Presidential Debate Rules Favor Superficiality and Sound-Bites
Stephen L. Carter asks why candidates running for president get so little time to speak and argue in debates.
Here is an answer you are unlikely to hear in Wednesday night’s Republican presidential debate. One observer wishes it were otherwise.
“In conclusion, let me say to my fellow candidates, to the representatives of the media present here tonight, and to the American people that this will be the last debate in which I will participate, as long as the current format is maintained. I consider it deeply demeaning, to me personally, to the voters of this fine land, and to the electoral process of this great democracy to limit answers to complex questions to one minute. We are told constantly that the American people will not sit still for detailed arguments or answers that offer analysis and data rather than focus-group tested pap. I don’t believe this, and nobody who does believe it deserves the office of president, or the opportunity to advise any serious candidate for that office. The challenges we face are difficult, and what is needed is not another slogan or applause line to be analyzed again and again on cable talk shows, but an actual conversation among thoughtful people, uninterrupted by a flashing red light to say the time is up.
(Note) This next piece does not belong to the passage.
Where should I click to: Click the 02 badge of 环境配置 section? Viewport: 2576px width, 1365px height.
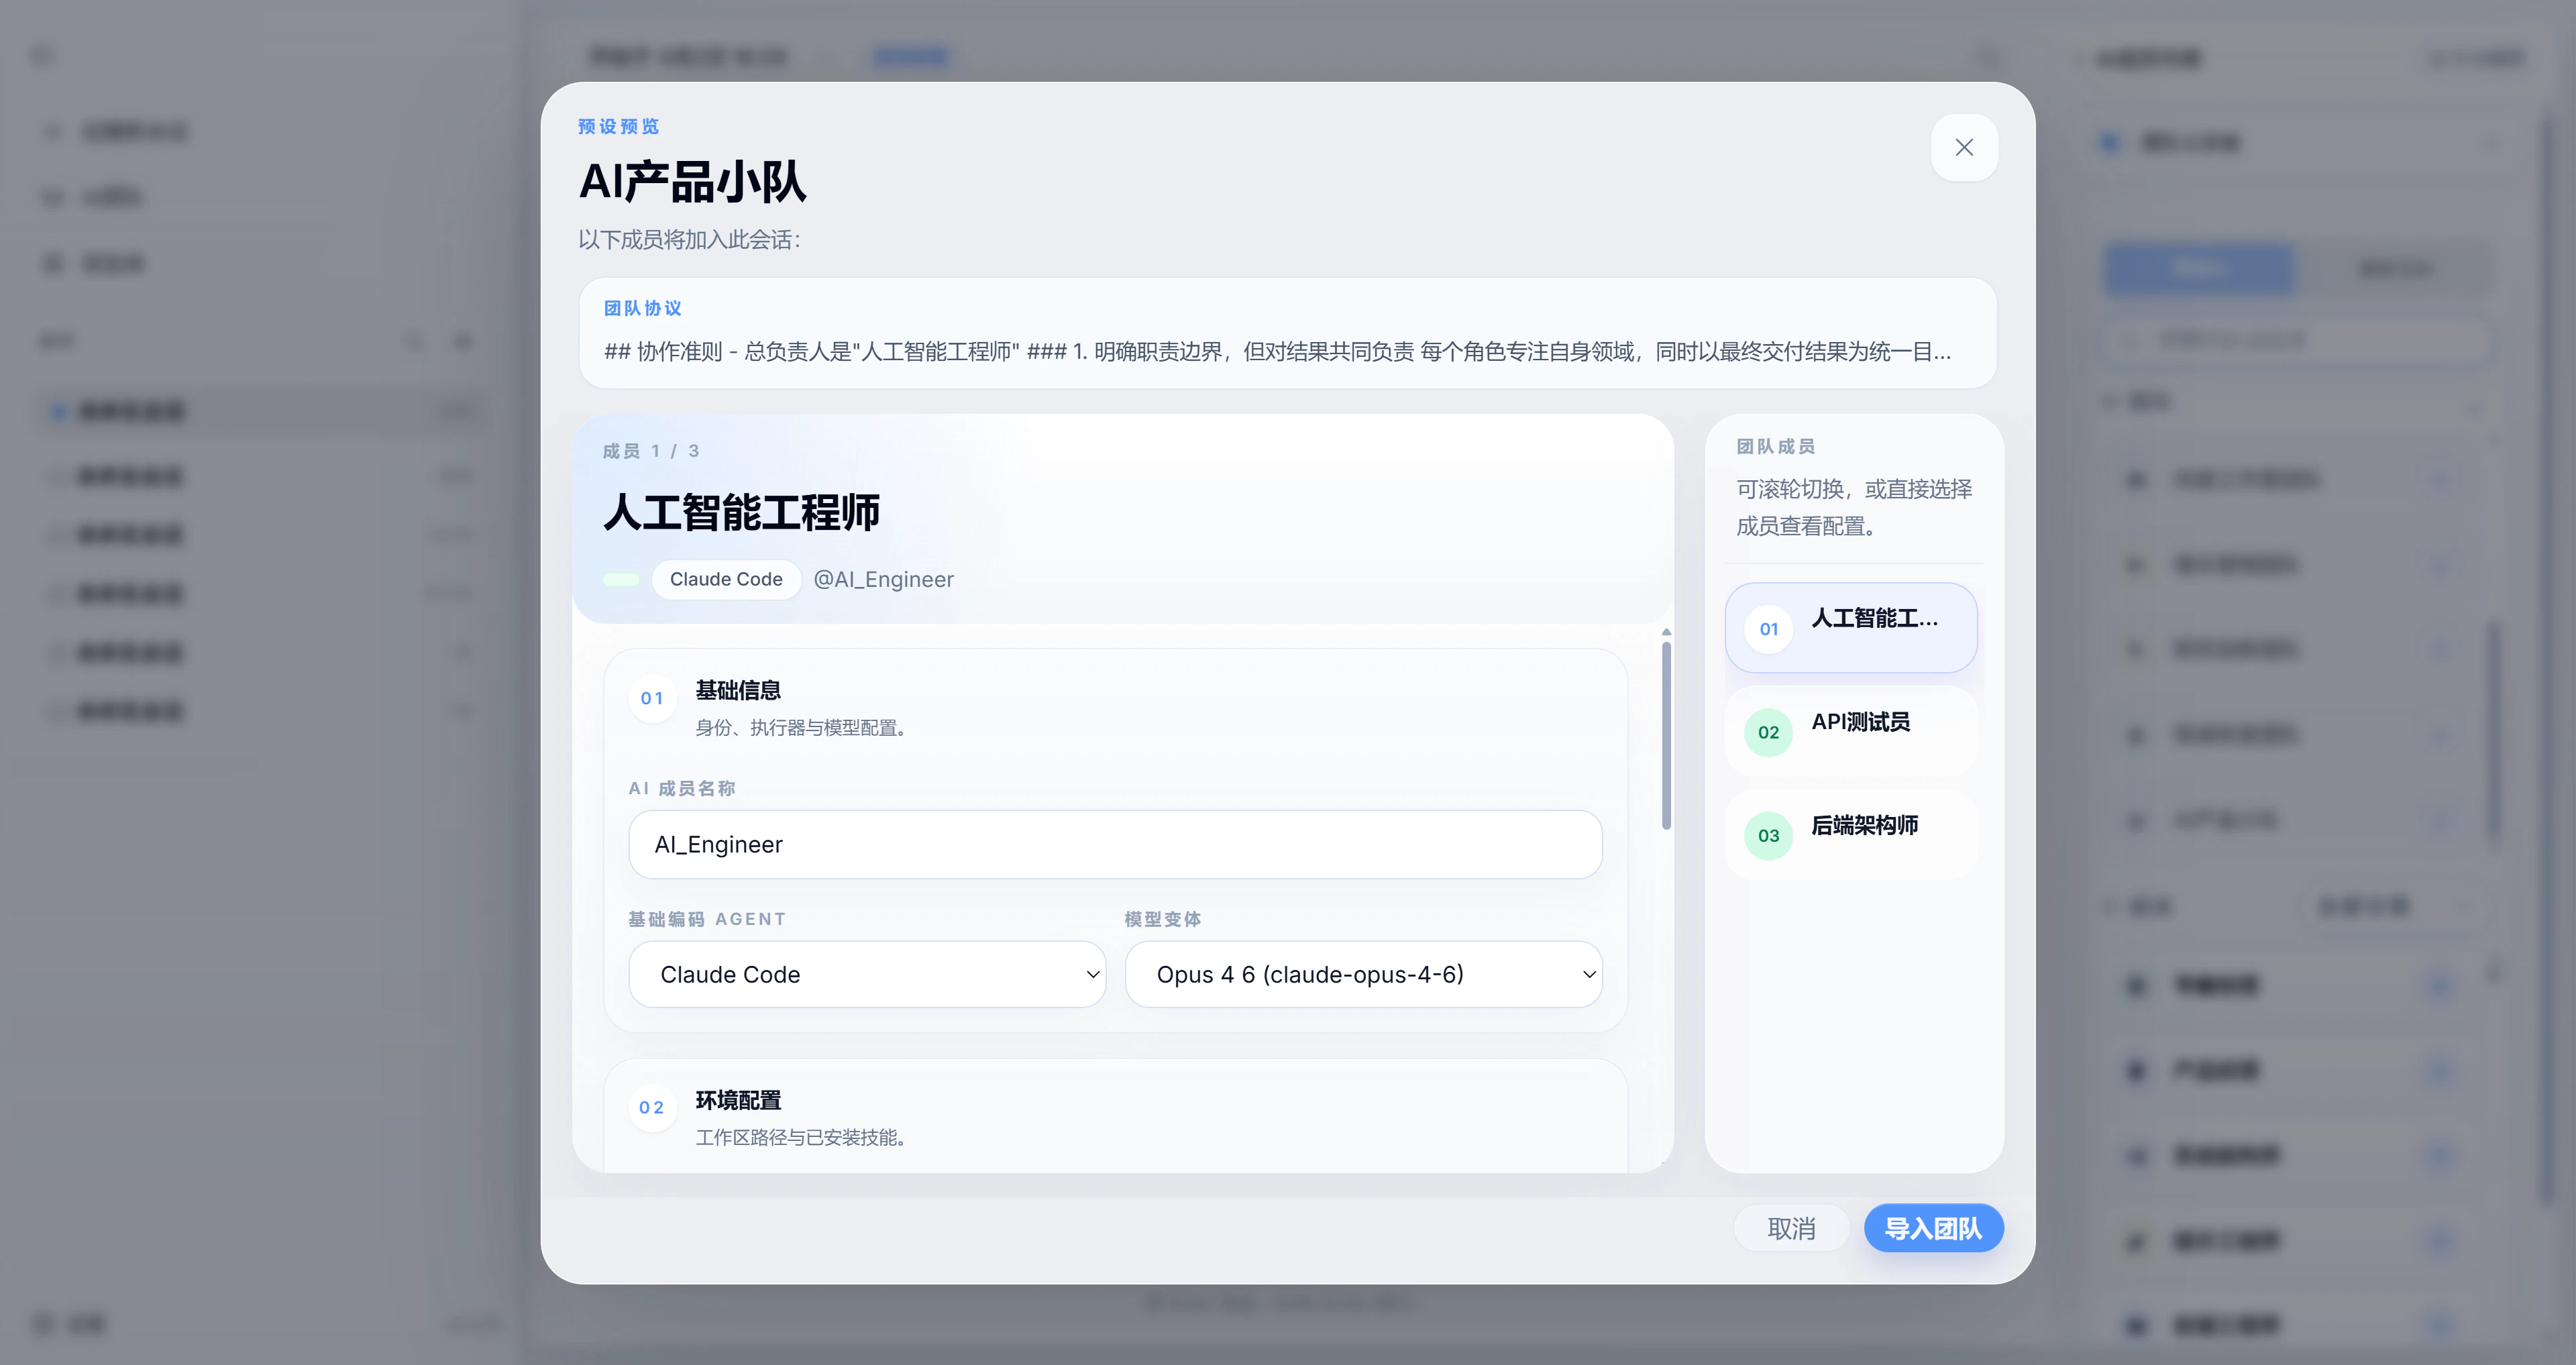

“High-school debaters are given more time to present their arguments than we were given here on this stage. In those competitions, each side is typically allowed eight minutes to present an argument, then another eight each for further argument, followed by four a side for rebuttal, and four again for a final rebuttal. That is 24 minutes of argument apiece, ladies and gentlemen—all on a single proposition. Picture the contrast. Teenagers, competing only for trophies, are permitted more time than candidates for the highest office in the land.
“The other day I looked up the Lincoln-Douglas debates in my edition of Basler. (I take it for granted that no one should be elected president who has never read them.) The first debate was held on Aug. 21, 1858, in Ottawa, Ill. Douglas’s opening statement occupies 12 tightly printed pages, Lincoln’s reply another 18, Douglas’s rejoinder another seven. The comments take up so much space because the time allotted was so generous. The first candidate spoke for 60 minutes, the second for 90, then the first for another 30. That is three hours. And the Ottawa debate was just the first of seven, all of the same length.
“The conception of the debates was to give the candidates time not merely to utter a handful of platitudes, but to present thoughtful and organized argument—not simply to persuade people to vote one way or the other, but to change peoples’ minds about the issues at stake. No journalists peppered the candidates with questions. No moderators cut off their answers. And they freely interrupted each other with polite queries or challenges.
“Compare this to tonight’s unfortunate affair. No opening statements. Responses to questions limited to one minute. Rebuttals limited to 30 seconds. No closing statements. We demean the word 'debate' by applying it to tonight’s proceedings at all. What unfolded on stage was no debate. It was more like a joint press conference, except that in a press conference we could take time to offer full answers to the questions. Tonight that didn’t happen.
“I recognize that in this busy world, what Lincoln and Douglas did is no longer possible. That is our loss. But I believe firmly that we can and must do better than what we have presented to the country here. Surely we can allow candidates for president to speak for at least as long as high school debaters. Indeed, twice as long—say, fifteen minutes per answer—would seem to me an ideal length, allowing time for argument and nuance and thoughtful reply, rather than mere applause lines.
“The alternative is for those of us who want to lead this country to continue to set a terrible example for the children of America. We complain about the attention span of the young, but what are we teaching them when we insist that it is possible to decide who should be president by limiting candidates to a handful of sentences, with a moderator interrupting if they go over by a few seconds? We are teaching them that argument is silly. That taking time to think is silly. That platitudes and slogans are all we need to decide elections. We might as well reduce the campaign to dueling bumper stickers and be done with it.
“To those of you in the media, let me remind you of why we have a First Amendment at all. You are entitled to your opinions, and to press them forcefully, and so you do. But somewhere there should linger a sense of responsibility to actually report a candidate’s arguments before taking him—or her—to pieces. When you fill the airwaves with partisans arguing over how to spin sound bites, you reduce the process of selecting a leader for the greatest nation on the planet to mere entertainment. Until you recover your own sense of why the press exists at all, I pledge to engage in no further media-sponsored debates, and I strongly urge my fellow candidates to do the same.”